Since its initial development, the behavior-change taxonomy has been used to examine adult interventions targeting physical activity and diet (Michie, Abraham, Whitington, & McAteer, 2009). Michie and colleagues' (2009) review revealed that interventions including self-monitoring and at least one of four other techniques derived from control theory (goal setting, goal review, and feedback) were more effective than interventions not including these techniques. Similarly, applying the coding scheme to studies of adults with obesity and at risk for Type 2 diabetes revealed that instruction, self-monitoring, and practice were effective techniques for producing behavior change (Dombrowski, Sniehotta, Avenell, MacLennon, & Arau 'jo-Soares, 2012).

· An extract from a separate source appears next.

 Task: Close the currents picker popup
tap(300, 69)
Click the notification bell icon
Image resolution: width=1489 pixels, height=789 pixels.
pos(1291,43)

To date, no reviews exist to address what BCTs are most important for modifying pediatric health behavior. A more granular view of BCTs as moderators of aggregate effect sizes is needed to assist in determining what specific BCTs carry the most weight in the context of pediatric intervention programs targeting physical activity and diet. Given the developmental differences across the life span, a nuanced examination may identify strategies that are salient for adolescents and children that differ from adults. Finally, no systematic reviews of available mHealth apps have used the existing empirical literature as the foundation for their review.
The current study examined the current state of translational science in pediatric behavior change by first empirically assessing what BCTs have the largest impact on health behavior change, specifically physical activity and diet (fitness, step counts, fruit and vegetable consumption, etc.) using systematic review and meta-analysis. The study is limited to randomized controlled trials (RCTs), as RCTs present the strongest test of the efficacy of BCTs. Apps were then assessed for the presence or absence of the BCTs found to have the largest impact on study effect size. This approach sought to address the call from Pagoto and Bennett (2013) to (1) identify the behavioral components that lead to intervention effectiveness and (2) assess whether effective behavioral components are, or can be, incorporated into the mHealth sphere. We expected that strategies such as self-monitoring, goal setting, and feedback on goal attainment would be significant in driving intervention effectiveness as has been concluded in the adult literature (Michie et al., 2009) and is consistent with the Cybernetic Control Theory (Carver & Scheier, 1982). This hypothesis is further supported by evidence in the pediatric literature that the BCT strategies listed above appear to drive intervention effectiveness across a number of pediatric health behaviors (Cushing & Steele, 2010; Kahana et al., 2008). An additional exploratory aim is to determine differences in the effectiveness across developmental levels (children and adolescents) to examine whether other strategies consistent with social learning models may carry more weight for developmentally younger children. It was also expected that there would be some evidence that app developers incorporate these same strategies into mobile health apps, but that there would be considerable room for improvement.